> _Objective_:
Please copy the entries below word for word, keeping every line as it appears.

> _Information supplied_:
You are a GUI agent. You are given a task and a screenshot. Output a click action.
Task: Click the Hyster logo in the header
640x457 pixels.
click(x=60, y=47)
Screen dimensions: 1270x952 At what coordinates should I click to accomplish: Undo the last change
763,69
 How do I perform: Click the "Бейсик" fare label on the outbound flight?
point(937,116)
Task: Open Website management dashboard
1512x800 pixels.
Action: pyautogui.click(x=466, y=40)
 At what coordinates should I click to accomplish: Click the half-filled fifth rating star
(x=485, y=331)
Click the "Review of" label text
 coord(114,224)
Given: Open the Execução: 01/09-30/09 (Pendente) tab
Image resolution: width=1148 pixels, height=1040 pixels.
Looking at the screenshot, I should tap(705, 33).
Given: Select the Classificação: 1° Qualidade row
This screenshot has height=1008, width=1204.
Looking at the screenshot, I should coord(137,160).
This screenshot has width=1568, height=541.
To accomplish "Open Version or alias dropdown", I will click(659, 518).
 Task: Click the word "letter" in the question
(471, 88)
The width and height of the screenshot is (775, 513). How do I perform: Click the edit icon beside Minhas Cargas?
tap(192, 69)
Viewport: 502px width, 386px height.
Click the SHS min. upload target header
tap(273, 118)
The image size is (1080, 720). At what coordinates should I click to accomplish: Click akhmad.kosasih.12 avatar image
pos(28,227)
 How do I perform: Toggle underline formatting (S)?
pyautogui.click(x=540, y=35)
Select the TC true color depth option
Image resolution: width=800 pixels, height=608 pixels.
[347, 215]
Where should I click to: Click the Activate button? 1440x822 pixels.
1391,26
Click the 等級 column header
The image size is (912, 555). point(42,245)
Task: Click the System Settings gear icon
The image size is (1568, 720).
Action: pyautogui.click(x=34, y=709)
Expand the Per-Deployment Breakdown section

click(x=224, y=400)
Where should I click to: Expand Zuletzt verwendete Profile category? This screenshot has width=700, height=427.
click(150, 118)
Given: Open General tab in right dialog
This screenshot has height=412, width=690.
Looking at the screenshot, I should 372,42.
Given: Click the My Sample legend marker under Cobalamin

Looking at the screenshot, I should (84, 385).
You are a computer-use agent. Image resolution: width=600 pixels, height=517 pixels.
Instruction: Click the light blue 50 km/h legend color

> _Exercise output_:
You are a GUI agent. You are given a task and a screenshot. Output a click action.
Task: Click the Hyster logo in the header
640x457 pixels.
click(x=60, y=47)
Screen dimensions: 1270x952 At what coordinates should I click to accomplish: Undo the last change
763,69
 How do I perform: Click the "Бейсик" fare label on the outbound flight?
point(937,116)
Task: Open Website management dashboard
1512x800 pixels.
Action: pyautogui.click(x=466, y=40)
 At what coordinates should I click to accomplish: Click the half-filled fifth rating star
(x=485, y=331)
Click the "Review of" label text
 coord(114,224)
Given: Open the Execução: 01/09-30/09 (Pendente) tab
Image resolution: width=1148 pixels, height=1040 pixels.
Looking at the screenshot, I should tap(705, 33).
Given: Select the Classificação: 1° Qualidade row
This screenshot has height=1008, width=1204.
Looking at the screenshot, I should coord(137,160).
This screenshot has width=1568, height=541.
To accomplish "Open Version or alias dropdown", I will click(659, 518).
 Task: Click the word "letter" in the question
(471, 88)
The width and height of the screenshot is (775, 513). How do I perform: Click the edit icon beside Minhas Cargas?
tap(192, 69)
Viewport: 502px width, 386px height.
Click the SHS min. upload target header
tap(273, 118)
The image size is (1080, 720). At what coordinates should I click to accomplish: Click akhmad.kosasih.12 avatar image
pos(28,227)
 How do I perform: Toggle underline formatting (S)?
pyautogui.click(x=540, y=35)
Select the TC true color depth option
Image resolution: width=800 pixels, height=608 pixels.
[347, 215]
Where should I click to: Click the Activate button? 1440x822 pixels.
1391,26
Click the 等級 column header
The image size is (912, 555). point(42,245)
Task: Click the System Settings gear icon
The image size is (1568, 720).
Action: pyautogui.click(x=34, y=709)
Expand the Per-Deployment Breakdown section

click(x=224, y=400)
Where should I click to: Expand Zuletzt verwendete Profile category? This screenshot has width=700, height=427.
click(150, 118)
Given: Open General tab in right dialog
This screenshot has height=412, width=690.
Looking at the screenshot, I should 372,42.
Given: Click the My Sample legend marker under Cobalamin

Looking at the screenshot, I should (84, 385).
You are a computer-use agent. Image resolution: width=600 pixels, height=517 pixels.
Instruction: Click the light blue 50 km/h legend color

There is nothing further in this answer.